Moira Weigel (Brooklyn, 1984) es una de las ensayistas del momento en Estados Unidos. Escribe sobre cine, cultura, ideología, sexo o tecnología desde una perspectiva feminista en publicaciones de todo tipo. Lo hace aunando la teoría crítica con la historia literaria y la sociología. Su libro Labor for Love (Macmillan) es un análisis multidisciplinar de la historia y presente de las citas románticas. Durante una reciente visita a Brooklyn para ver a sus padres, Weigel se citó con CTXT en una cafetería cercana al Park Slope de Paul Auster para relatar el origen y desarrollo de las citas como forma de cortejo amoroso y sexual, y su relación simbiótica con el capitalismo y la desigualdad de género.

En primer lugar, ¿cómo define el dating, o las citas románticas?

El dating, las citas, es la forma que adquiere el cortejo en una economía basada en el consumo. Para que surja es necesario que la mujer se incorpore al ámbito laboral y por eso no emerge hasta principios del siglo XX. Se trata de una forma de cortejo definida por dinámicas de mercado. Si uno piensa en las novelas de Jane Austen, se entiende que el matrimonio es un contrato financiero y legal, pero el cortejo previo tiene lugar en el hogar, supervisado por la familia o la comunidad, y fuera por tanto de la economía de mercado.

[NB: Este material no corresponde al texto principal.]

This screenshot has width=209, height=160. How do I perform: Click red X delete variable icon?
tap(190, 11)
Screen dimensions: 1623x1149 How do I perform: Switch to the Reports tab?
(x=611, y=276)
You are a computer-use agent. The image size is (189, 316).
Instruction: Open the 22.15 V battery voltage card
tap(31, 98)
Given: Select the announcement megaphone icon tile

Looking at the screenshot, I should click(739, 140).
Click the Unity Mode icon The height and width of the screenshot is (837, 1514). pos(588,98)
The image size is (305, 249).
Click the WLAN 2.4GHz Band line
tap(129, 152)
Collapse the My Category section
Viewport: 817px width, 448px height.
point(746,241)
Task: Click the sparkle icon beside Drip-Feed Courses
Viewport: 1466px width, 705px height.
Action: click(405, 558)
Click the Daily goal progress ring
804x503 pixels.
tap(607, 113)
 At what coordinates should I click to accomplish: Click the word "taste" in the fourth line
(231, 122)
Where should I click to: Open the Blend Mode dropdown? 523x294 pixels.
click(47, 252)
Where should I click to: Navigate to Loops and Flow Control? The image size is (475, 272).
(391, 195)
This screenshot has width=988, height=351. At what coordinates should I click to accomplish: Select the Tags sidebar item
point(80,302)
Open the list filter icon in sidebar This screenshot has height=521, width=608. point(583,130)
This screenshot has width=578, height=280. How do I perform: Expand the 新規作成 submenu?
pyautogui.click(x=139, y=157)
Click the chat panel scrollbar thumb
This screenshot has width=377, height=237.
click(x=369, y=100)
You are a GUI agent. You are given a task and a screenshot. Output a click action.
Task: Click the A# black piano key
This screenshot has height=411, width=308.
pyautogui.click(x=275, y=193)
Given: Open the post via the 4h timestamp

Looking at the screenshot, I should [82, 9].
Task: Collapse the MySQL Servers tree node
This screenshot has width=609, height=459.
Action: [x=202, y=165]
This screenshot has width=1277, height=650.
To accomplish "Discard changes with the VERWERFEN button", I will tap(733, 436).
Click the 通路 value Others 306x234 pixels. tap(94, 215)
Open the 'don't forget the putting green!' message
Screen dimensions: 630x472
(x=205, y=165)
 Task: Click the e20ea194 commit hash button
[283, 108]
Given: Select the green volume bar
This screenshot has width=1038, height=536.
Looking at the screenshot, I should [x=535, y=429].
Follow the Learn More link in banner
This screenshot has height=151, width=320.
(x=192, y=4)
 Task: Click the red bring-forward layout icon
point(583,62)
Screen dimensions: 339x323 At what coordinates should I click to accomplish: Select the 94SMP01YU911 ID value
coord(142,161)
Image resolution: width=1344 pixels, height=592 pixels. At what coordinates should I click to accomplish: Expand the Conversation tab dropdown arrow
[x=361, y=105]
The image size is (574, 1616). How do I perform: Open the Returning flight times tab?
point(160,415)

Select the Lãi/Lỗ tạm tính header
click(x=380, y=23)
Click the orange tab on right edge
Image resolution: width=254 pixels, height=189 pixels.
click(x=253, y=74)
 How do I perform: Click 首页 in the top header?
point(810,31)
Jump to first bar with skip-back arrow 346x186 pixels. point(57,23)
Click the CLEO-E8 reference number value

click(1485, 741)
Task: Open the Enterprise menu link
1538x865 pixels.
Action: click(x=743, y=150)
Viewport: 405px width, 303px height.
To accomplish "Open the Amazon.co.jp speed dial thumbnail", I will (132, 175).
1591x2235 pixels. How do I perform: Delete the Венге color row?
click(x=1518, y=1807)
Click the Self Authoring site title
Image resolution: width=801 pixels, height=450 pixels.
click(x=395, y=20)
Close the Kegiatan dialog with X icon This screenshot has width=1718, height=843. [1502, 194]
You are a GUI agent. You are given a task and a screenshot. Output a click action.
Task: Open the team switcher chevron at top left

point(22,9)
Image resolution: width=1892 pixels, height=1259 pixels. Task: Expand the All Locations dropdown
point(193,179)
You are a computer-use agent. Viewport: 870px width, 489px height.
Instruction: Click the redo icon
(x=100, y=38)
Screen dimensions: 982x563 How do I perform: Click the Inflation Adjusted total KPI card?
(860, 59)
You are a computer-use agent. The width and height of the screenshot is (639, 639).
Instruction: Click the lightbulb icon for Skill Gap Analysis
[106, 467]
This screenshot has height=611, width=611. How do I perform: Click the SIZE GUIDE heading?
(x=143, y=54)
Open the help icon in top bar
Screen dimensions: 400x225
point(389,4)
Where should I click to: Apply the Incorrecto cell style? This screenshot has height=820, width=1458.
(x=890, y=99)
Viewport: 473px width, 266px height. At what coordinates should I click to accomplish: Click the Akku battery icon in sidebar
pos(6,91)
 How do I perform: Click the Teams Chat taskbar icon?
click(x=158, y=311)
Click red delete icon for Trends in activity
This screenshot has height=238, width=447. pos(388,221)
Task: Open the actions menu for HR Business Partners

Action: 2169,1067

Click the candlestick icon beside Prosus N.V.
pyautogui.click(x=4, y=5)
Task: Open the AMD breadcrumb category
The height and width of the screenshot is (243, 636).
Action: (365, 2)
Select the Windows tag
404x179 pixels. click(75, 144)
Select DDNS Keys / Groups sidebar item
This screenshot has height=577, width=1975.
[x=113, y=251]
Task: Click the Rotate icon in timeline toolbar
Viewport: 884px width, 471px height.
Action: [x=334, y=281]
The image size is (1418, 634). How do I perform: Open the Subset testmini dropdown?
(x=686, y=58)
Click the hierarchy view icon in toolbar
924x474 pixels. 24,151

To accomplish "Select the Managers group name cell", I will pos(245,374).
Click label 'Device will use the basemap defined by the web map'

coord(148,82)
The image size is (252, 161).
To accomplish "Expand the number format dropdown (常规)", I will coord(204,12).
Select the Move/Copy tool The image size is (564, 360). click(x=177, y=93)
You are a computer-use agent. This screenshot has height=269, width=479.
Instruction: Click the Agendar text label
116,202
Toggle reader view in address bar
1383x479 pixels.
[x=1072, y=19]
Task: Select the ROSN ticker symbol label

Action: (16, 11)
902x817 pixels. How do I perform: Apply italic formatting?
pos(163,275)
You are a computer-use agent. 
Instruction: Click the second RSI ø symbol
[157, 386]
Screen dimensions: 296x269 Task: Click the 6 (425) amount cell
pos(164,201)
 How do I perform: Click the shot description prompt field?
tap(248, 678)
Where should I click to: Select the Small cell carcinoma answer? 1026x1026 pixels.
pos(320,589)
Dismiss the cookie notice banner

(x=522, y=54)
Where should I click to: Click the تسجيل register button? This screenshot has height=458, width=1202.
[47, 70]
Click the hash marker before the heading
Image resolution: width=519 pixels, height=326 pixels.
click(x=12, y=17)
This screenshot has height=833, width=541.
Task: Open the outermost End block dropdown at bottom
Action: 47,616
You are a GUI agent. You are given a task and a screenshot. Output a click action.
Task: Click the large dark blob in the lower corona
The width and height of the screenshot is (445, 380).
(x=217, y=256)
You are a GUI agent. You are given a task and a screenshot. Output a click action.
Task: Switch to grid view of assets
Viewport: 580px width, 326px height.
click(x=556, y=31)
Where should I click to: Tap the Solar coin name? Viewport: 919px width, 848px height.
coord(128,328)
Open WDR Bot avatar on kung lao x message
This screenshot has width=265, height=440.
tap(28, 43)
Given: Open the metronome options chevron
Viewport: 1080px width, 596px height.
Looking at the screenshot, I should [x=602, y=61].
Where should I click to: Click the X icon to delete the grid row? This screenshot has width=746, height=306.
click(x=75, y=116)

Las citas emergen cuando hombres y mujeres se mezclan libremente en un ambiente urbano. Para que haya citas, tiene que haber cierta actividad de consumo, un elemento transaccional, que habitualmente implica que alguien le compre algo a alguien cuando ambos quedan para salir. Por tanto, la actividad está imbricada en la economía de consumo. Tanto si se trata de los bares, salas de baile y parques de atracciones que surgían en las ciudades estadounidenses de principios del XX como en el caso de las aplicaciones de móvil para citas que abundan en estos días, constantemente surgen formas en las que el cortejo se incorpora en el mercado, o en las que la atracción sexual y el deseo operan como motor del mismo.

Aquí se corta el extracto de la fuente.